El esperado debut oficial de Demna en Gucci durante Milan Fashion Week 2026 no necesitó escenografía extrema para marcar dirección. La colección de primavera 2026 cerró con una imagen precisa que no anticipamos, pero que sí anhelábamos: Kate Moss caminando con un vestido que resumió el cambio de lenguaje.
Durante años, Demna trabajó el volumen como protagonista de sus colecciones en Balenciaga. Las maxisudaderas, los abrigos desbordados, las proporciones que desplazaban hombros y mangas construían distancia entre el cuerpo y la ropa. El oversize era su postura. En cambio, en Gucci, la prenda no crea espacio con el cuerpo sino que lo elimina.
El vestido que llevó Kate Moss, una columna ceñida, ajustada de forma continua desde el cuello hasta el tobillo, cubierto de un glitter fino que se movía como una superficie flexible, sin rigidez ni estructura interna visible, no parecía armado; parecía adherido. El escote profundo en U sobre la espalda abrió la silueta hasta la zona lumbar con una curva limpia. No hubo cortes innecesarios ni adornos adicionales ya que el protagonismo estaba en la línea del cuerpo y en cómo la luz recorría el tejido.
Y luego, un detalle que cambia la lectura del conjunto: la banda elástica con el logo de Gucci visible sobre la cadera. No como estampado repetido en toda la superficie, no como monograma dominante, sino como ropa interior expuesta deliberadamente. El logo no desaparece; se desplaza y se acerca a la piel.
Ese movimiento es significativo. En lugar de convertir la marca en patrón gráfico, la convierte en gesto íntimo. La identidad ya no está en la repetición visual sino en la colocación estratégica.
Por si fuera poco, el cierre estuvo ambientado por “Tu sì ’na cosa grande” de Ornella Vanoni, una elección que suavizó cualquier lectura agresiva. La escena no se sintió industrial ni distópica; tuvo un tono italiano y muy romántico. Kate Moss caminó sin exageración, con paso controlado, dejando que el vestido hiciera el trabajo.
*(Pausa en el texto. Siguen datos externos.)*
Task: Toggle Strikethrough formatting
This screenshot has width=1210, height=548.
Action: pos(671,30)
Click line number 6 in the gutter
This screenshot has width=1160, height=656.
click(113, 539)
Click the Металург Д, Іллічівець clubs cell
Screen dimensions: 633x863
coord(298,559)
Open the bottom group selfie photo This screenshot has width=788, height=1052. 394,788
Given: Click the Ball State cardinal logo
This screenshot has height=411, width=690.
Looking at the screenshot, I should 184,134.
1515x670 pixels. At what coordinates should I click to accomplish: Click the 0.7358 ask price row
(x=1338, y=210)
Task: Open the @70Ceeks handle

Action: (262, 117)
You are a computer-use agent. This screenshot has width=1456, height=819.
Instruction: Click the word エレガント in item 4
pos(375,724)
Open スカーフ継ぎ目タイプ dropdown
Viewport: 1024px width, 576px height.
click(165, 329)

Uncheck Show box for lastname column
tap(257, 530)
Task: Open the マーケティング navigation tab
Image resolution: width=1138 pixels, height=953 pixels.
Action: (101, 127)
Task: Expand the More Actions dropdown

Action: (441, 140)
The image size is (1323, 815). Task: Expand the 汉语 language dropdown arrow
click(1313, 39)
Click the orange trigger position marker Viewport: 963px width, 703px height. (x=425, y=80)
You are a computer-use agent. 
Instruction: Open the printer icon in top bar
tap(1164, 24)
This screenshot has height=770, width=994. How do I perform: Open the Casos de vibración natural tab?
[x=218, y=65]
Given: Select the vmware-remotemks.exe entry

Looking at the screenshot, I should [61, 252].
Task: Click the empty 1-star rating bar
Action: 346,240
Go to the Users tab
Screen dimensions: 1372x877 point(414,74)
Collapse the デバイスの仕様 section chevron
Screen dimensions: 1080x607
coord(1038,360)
Si este desfile es el punto cero de Demna en Gucci, la dirección parece clara: el cuerpo vuelve al centro. Menos arquitectura de volumen, más definición. Menos ironía visual, más presencia directa. La primavera 2026 no arranca con una silueta que impone distancia, sino con una que se ajusta sin reservas y ese ajuste dice más que cualquier declaración.